Instruction 1 – In the records, rewrite the stretch from the line containing "yogas (745, 819)" through the line containing "Employment [423, 141]", replacing "For each provided word" with "For every listed word" and leaving everything else unchanged.
--- START Page extract ---
But the barrage resumes. Sometimes it’s like a handful of the most impenetrable passages of James Joyce’s stream-of-consciousness—overlaid onto each other. It’s brilliant, it’s fascinating, but it’s difficult to detect any story line at all. How in the world did the actors learn such random-seeming lines? How do they hear their cues in all that cross-talk? Cues? What cues? Almost nothing leads logically to anything else. But there is a universal deep commitment on the part of the actors, and there is that amazing precise discipline and coordination which is a Lucy Cashion hallmark.
The cast consists of Miranda Jagels Felix, Rachel Tibbets, Joe Hanrahan, Celeste Gardner, Alicen Moser, Cassidy Flynn, Kayla Bush, Will Bonfiglio, Spencer Lawton, Russ Rubright, Ash Arora, and the above-mentioned Mr. Taylor. It’s an intensely “ensemble” piece, but let me praise a few who did especially fine work: Will Bonfiglio (Ariel) brings a sweet innocence to the role. Alicen Moser makes a forceful and assertive Prospero. Ross Rubright (Antonio) simply commands our attention at every word. Joe Hanrahan’s strong suit is story-telling; yet here, as just an ensemble member, he gives us a fine, crabby Caliban.
Costumes are by Liz Henning and Eric Widner, Lighting by Jayson Lawshee, and music by Joey Taylor.
Mickle Maher’s Spirits to Enforce will leave you exhausted and confused—but there were squeals and shrieks of laughter from the audience. It is indeed “experimental theater”. It continues at the Kranzberg through May 18.
--- END Page extract ---
--- START Input data ---
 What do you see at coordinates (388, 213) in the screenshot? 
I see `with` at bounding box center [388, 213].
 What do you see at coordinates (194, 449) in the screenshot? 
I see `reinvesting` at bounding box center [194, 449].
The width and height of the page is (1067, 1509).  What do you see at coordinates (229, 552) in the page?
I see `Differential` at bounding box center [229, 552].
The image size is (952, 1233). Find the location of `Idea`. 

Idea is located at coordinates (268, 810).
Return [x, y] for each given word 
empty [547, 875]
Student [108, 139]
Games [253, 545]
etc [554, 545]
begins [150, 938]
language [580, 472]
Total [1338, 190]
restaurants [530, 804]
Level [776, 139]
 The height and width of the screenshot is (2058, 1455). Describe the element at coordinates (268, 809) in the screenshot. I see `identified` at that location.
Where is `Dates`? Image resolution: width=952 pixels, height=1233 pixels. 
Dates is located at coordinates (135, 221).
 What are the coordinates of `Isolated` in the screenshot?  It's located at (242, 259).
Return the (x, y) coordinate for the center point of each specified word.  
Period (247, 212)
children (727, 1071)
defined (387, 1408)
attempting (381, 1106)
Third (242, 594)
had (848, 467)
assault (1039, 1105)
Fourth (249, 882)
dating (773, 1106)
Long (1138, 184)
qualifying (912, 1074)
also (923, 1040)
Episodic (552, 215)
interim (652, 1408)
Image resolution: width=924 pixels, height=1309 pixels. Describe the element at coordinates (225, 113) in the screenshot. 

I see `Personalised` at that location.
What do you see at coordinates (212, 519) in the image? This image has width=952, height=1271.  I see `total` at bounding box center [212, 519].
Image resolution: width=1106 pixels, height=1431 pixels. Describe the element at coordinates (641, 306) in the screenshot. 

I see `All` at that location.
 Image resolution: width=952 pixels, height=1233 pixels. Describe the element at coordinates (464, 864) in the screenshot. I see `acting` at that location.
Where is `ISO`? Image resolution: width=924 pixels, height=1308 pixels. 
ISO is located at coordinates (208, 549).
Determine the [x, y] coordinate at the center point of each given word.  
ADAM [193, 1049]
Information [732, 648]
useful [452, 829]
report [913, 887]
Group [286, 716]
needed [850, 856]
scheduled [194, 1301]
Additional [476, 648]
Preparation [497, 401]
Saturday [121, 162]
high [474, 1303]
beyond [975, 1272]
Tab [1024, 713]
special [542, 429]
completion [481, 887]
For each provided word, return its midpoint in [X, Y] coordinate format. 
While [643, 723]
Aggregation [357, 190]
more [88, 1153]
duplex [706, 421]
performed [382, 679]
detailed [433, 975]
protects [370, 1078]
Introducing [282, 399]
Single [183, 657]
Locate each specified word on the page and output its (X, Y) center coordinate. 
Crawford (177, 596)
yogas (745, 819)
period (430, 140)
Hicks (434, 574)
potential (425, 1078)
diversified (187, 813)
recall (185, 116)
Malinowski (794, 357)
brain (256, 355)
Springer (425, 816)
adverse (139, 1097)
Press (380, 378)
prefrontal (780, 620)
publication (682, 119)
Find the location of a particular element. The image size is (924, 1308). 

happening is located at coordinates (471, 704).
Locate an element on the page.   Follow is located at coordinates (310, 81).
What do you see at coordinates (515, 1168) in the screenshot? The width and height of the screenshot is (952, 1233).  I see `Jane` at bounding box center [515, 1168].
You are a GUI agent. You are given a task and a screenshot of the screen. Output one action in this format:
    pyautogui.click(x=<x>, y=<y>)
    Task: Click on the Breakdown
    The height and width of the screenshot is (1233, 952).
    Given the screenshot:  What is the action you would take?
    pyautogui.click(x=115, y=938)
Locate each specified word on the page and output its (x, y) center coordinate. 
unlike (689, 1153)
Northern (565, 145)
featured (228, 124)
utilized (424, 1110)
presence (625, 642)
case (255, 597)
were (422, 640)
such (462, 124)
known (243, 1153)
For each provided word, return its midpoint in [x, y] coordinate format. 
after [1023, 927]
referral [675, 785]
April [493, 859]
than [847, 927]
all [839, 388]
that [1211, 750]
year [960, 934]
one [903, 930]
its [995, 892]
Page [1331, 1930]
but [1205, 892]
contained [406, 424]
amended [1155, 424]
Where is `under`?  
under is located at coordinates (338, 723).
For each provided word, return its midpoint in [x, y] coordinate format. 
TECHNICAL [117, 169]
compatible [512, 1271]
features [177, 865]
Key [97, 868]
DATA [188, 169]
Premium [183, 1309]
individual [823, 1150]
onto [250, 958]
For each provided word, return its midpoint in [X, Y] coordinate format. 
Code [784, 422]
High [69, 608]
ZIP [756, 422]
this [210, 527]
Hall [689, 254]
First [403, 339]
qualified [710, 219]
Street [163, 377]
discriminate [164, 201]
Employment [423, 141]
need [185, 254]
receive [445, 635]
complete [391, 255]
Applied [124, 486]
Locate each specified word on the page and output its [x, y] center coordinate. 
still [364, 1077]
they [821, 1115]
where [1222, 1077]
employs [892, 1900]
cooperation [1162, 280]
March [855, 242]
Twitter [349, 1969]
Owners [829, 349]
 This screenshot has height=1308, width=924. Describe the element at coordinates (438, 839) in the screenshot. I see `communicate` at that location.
--- END Input data ---
Instruction 2 – From the theater review, copy the stretch from "The cast consists" through "by Joey Taylor." word for word.

Solution 1 –
yogas (745, 819)
period (430, 140)
Hicks (434, 574)
potential (425, 1078)
diversified (187, 813)
recall (185, 116)
Malinowski (794, 357)
brain (256, 355)
Springer (425, 816)
adverse (139, 1097)
Press (380, 378)
prefrontal (780, 620)
publication (682, 119)
Find the location of a particular element. The image size is (924, 1308). 

happening is located at coordinates (471, 704).
Locate an element on the page.   Follow is located at coordinates (310, 81).
What do you see at coordinates (515, 1168) in the screenshot? The width and height of the screenshot is (952, 1233).  I see `Jane` at bounding box center [515, 1168].
You are a GUI agent. You are given a task and a screenshot of the screen. Output one action in this format:
    pyautogui.click(x=<x>, y=<y>)
    Task: Click on the Breakdown
    The height and width of the screenshot is (1233, 952).
    Given the screenshot:  What is the action you would take?
    pyautogui.click(x=115, y=938)
Locate each specified word on the page and output its (x, y) center coordinate. 
unlike (689, 1153)
Northern (565, 145)
featured (228, 124)
utilized (424, 1110)
presence (625, 642)
case (255, 597)
were (422, 640)
such (462, 124)
known (243, 1153)
For every listed word, return its midpoint in [x, y] coordinate format. 
after [1023, 927]
referral [675, 785]
April [493, 859]
than [847, 927]
all [839, 388]
that [1211, 750]
year [960, 934]
one [903, 930]
its [995, 892]
Page [1331, 1930]
but [1205, 892]
contained [406, 424]
amended [1155, 424]
Where is `under`?  
under is located at coordinates (338, 723).
For every listed word, return its midpoint in [x, y] coordinate format. 
TECHNICAL [117, 169]
compatible [512, 1271]
features [177, 865]
Key [97, 868]
DATA [188, 169]
Premium [183, 1309]
individual [823, 1150]
onto [250, 958]
For every listed word, return its midpoint in [X, Y] coordinate format. 
Code [784, 422]
High [69, 608]
ZIP [756, 422]
this [210, 527]
Hall [689, 254]
First [403, 339]
qualified [710, 219]
Street [163, 377]
discriminate [164, 201]
Employment [423, 141]

Solution 2 –
The cast consists of Miranda Jagels Felix, Rachel Tibbets, Joe Hanrahan, Celeste Gardner, Alicen Moser, Cassidy Flynn, Kayla Bush, Will Bonfiglio, Spencer Lawton, Russ Rubright, Ash Arora, and the above-mentioned Mr. Taylor. It’s an intensely “ensemble” piece, but let me praise a few who did especially fine work: Will Bonfiglio (Ariel) brings a sweet innocence to the role. Alicen Moser makes a forceful and assertive Prospero. Ross Rubright (Antonio) simply commands our attention at every word. Joe Hanrahan’s strong suit is story-telling; yet here, as just an ensemble member, he gives us a fine, crabby Caliban.
Costumes are by Liz Henning and Eric Widner, Lighting by Jayson Lawshee, and music by Joey Taylor.